Chapter 16: Resurrection
“And now here I am!—feeling separate but boundless, inextricably connected to everything around me, that I am one expression of everything that is. I am happy. So alive! As if I have just been born. As if a shroud has been whisked away from my body, from my feelings and senses, so that everything touches me. The shimmy of light from the window across my skin, a drop of water on my tongue, the notes of a song swirling in my ears—all fill me with a sense of awe. So aware of my feelings—of joy, laughter, anger; so aware of my body—of sexual longings, hunger, touch, as if every nerve in my body has opened up simultaneously like flowers to receive the sunlight, to receive the world.”
Chapter 20: Garden of Eden or the Devil’s First Supper
”I think Jake’s family is not here, but he points them out atop a long hill, clustered around tables aligned under a series of trees, as if even though it is dark, cloudy, they require this added protection from the sun since it is antithetical to their beings. As we walk slowly up the hill, I am filled with a sense of portent—the trees above the family are wild with the wind. So cold and dark here. I must follow Jake, but how can I turn back time and avert this catastrophic moment that threatens all mankind?
Jake’s mother greets us with chicken, wants us to take, eat, in remembrance of . . .
I say, ‘I’m not hungry.’
I do not let the children eat, but instead gather them to me, and say, ‘I’m leaving. It’s too cold here—the children have no jackets, no protection.’
I rush them down the hill, avoiding disaster, the Event, and Jake comes running after us.”
Chapter 24: Return to the Womb, with Emergency Exit
”The knob turns—someone is at the door. I must not be seen. I hold my breath, stand behind the door. A woman enters, gazes around the room, looks at me and raises her eyebrows, but says nothing. She undresses, crawls into bed, places her hands on her chest, and shuts her eyes, does not move. I cannot even see her breathe. She is a living corpse, her face a skull, her arms so thin they are merely bone.

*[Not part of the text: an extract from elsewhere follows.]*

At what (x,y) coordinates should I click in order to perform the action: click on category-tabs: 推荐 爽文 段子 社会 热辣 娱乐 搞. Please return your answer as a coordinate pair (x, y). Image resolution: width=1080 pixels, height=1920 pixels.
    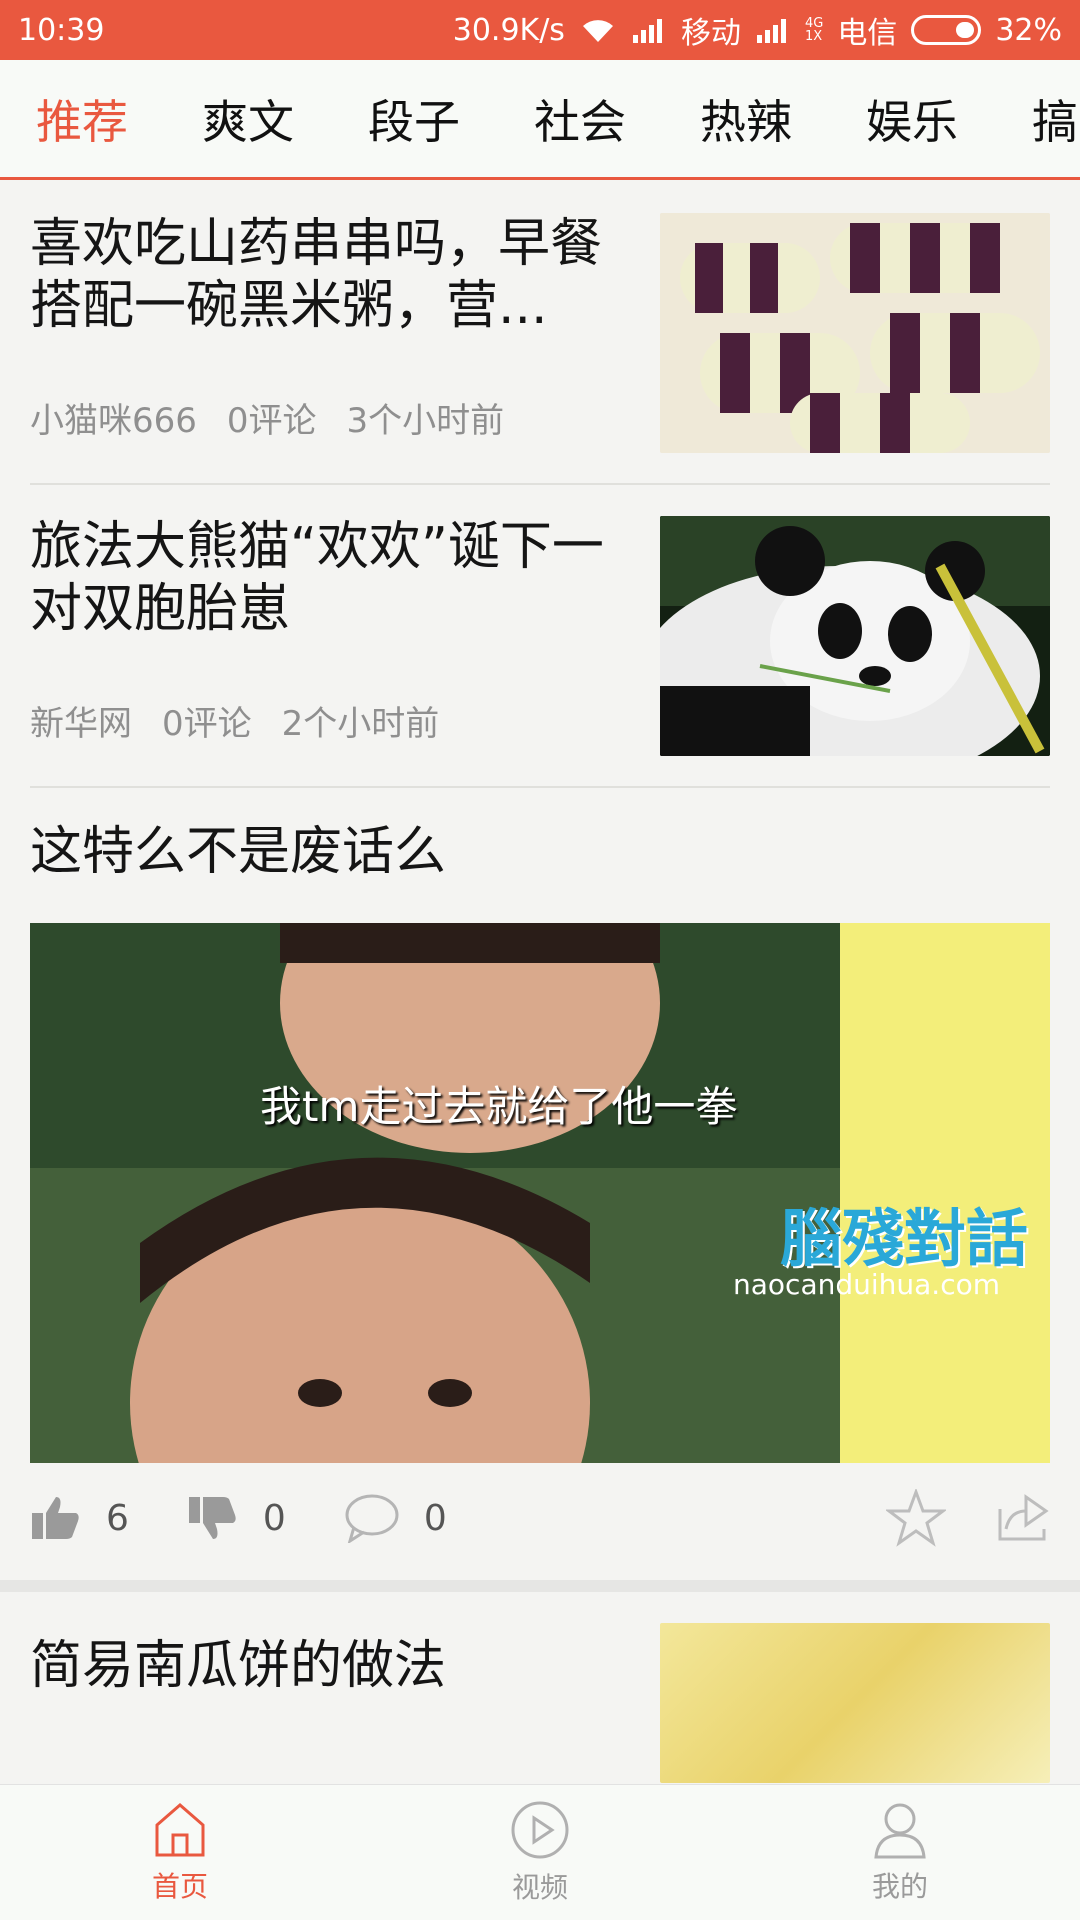
    Looking at the image, I should click on (540, 120).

Why is she lying in Sam’s bed? Am I meant to imitate her? Is she demonstrating what to do? The plan: I must pretend to be dead, and then I will be taken from here on a bier, taken to Sam. I crawl under the covers, arrange them so my clothes do not show, only my head protrudes. I, too, place my hands over my heart, pretend I lie in a casket or on my deathbed, do not move, take shallow breaths. Someone is at the door. My eyes are shut. I do not breathe.”

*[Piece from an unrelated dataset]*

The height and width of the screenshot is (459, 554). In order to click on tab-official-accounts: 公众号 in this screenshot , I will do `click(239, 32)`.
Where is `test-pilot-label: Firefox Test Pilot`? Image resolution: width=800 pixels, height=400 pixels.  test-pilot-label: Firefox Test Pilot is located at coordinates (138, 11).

“In the main hall I see a door I have not noticed before: Emergency Exit: Do Not Open, and I think it is my door, only I am to open it. But it is not an emergency, and I am to do the opposite of the signs. I reach out and push the door, will simply walk out to meet him. As I push, there is an ear-shattering buzz, a siren, and I stand back in astonishment. People are running toward me, and someone is yelling, ‘Turn off the buzzer!’”
”Another night passes. It is morning, and Sam finally comes.
He shakes my hand, shakes it again, twice I feel him squeeze, and it is as if he pulls me through time, through the haze, and then we are walking to another room. Inside, the chairs are strangely skewed, as if the room has tipped, pushing the chairs into tight concentric circles around the window, through which the sun shines. We are in the audience of God, Sam and me in an empty room, the halls full of people who cannot follow us, as in my dream. As we sit here, I cannot tell which shines brighter, Sam or the sun, or are they the same, shining on each side of me? I cannot look at him for long—he is too bright.”